- Problem statement: Quote the entries word for word. Omit the pictures.

- Given information:
■ ■ ■ ■ ■

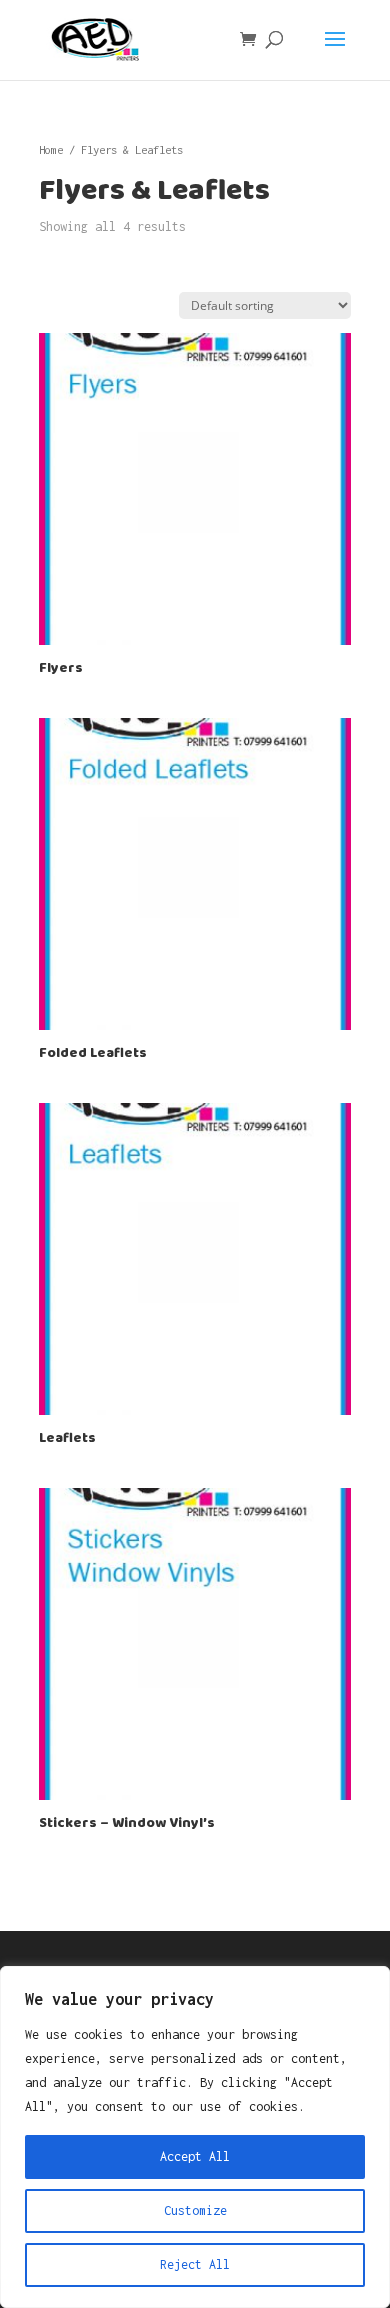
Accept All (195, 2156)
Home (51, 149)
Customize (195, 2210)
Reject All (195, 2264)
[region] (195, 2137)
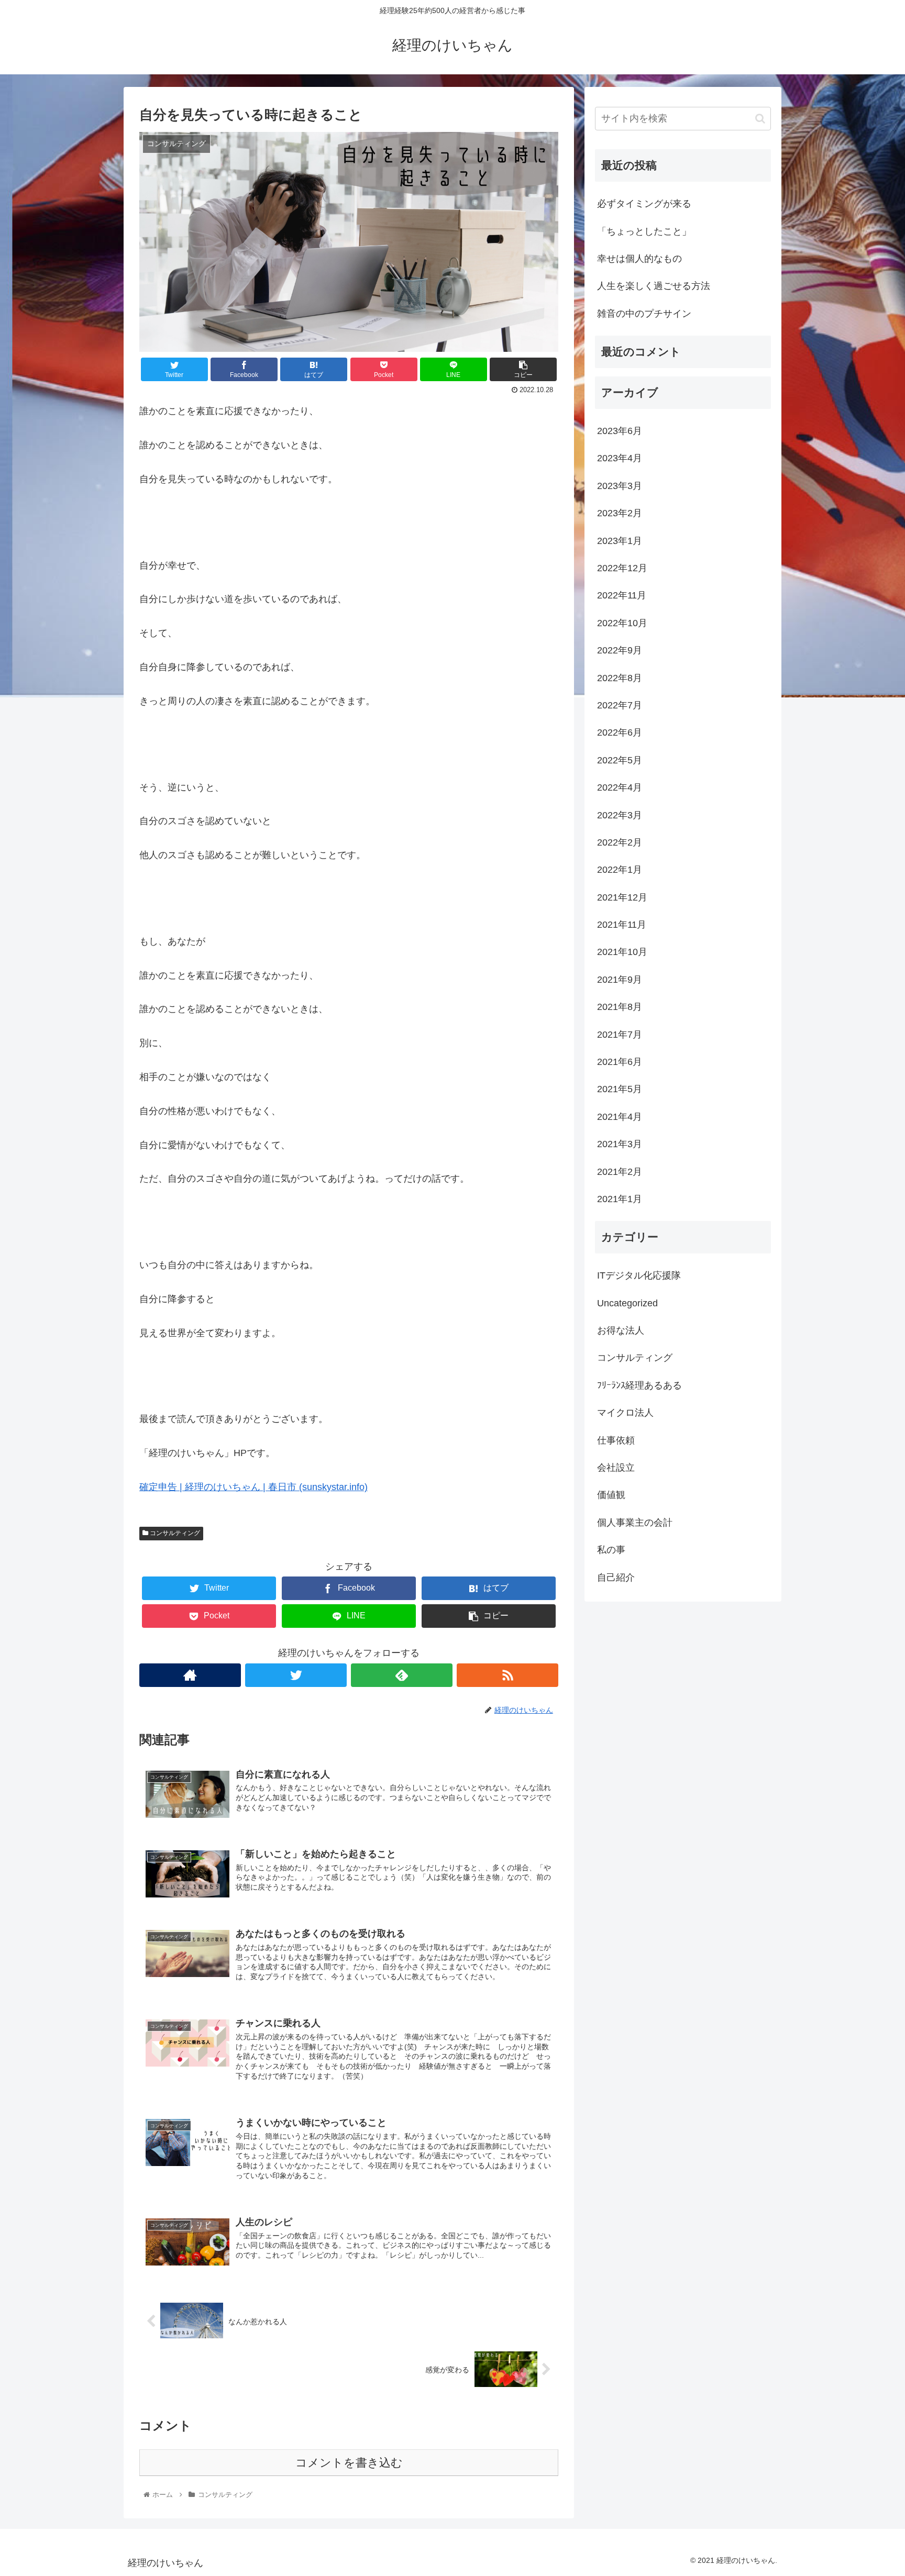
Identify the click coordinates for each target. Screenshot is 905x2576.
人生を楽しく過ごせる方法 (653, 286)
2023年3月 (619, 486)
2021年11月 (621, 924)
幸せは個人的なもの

■ ■ ■ ■ ■

- Solved problem:
Accept All (195, 2156)
Home (51, 149)
Customize (195, 2210)
Reject All (195, 2264)
[region] (195, 2137)
Identify the click coordinates for each target. Screenshot is 905x2576.
人生を楽しく過ごせる方法 (653, 286)
2023年3月 (619, 486)
2021年11月 (621, 924)
幸せは個人的なもの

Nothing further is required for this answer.